The Antarctic fish Harpagifer antarcticus under current temperatures and salinities and future scenarios of climate change
Introduction
Antarctic coasts are highly vulnerable environments and sensitive to climate changes and the environmental conditions (e.g., seawater temperature, dissolved oxygen) there have remained very constant along millions of years. Ectotherms living in these unique environmental conditions have generated a large number of stenoic species that could be highly sensitive to environmental changes such as those expected by the end of the century (Ficke et al., 2007, IPCC, 2014). It should be noted that coastal Antarctic communities are characterized by high endemism (Hogg et al., 2011, Griffiths and Waller, 2016) and that the limited ability to move to colder latitudes as the ocean warms, makes them potentially vulnerable to warming scenarios.

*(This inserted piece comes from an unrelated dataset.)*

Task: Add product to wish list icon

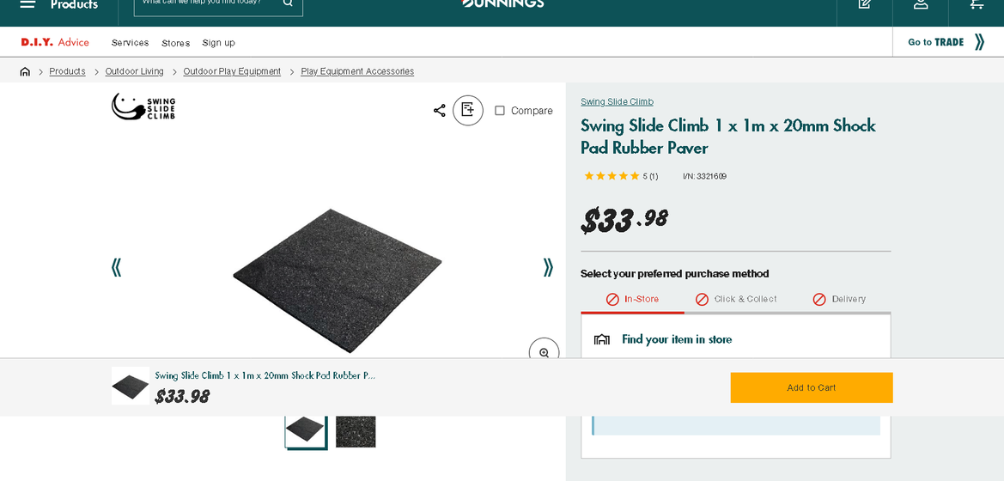Action: tap(468, 111)
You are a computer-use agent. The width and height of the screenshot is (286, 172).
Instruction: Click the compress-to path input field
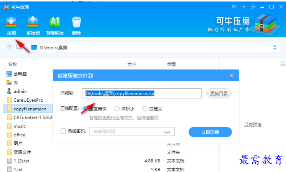point(142,93)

The Antarctic Peninsula has been described as one of the environments most affected by climate change in the world, which can disrupt local interactions and, thus, ecosystem functioning and stability (Duffy et al., 2017). Changes in temperature and salinity in the Southern Ocean have been described as a prominent signal of climate change. On average, surface seawater of the Western Antarctic Peninsula has warmed nearly 1 °C in the last half century, and salinity has experienced strong changes, especially in coastal surface waters, due to melting Antarctic sea ice (Szafranski and Lipski, 1982, Meredith and King, 2005, Turner et al., 2005, Haumann et al., 2016). Currently, temperatures up to 3 °C have already been reported for shallow benthic environments in the Antarctic Peninsula (Cárdenas et al., 2018). Despite these rapid abiotic changes, the responses of Antarctic organisms and consumer-resource interactions to ocean warming and reduced salinity remain unclear.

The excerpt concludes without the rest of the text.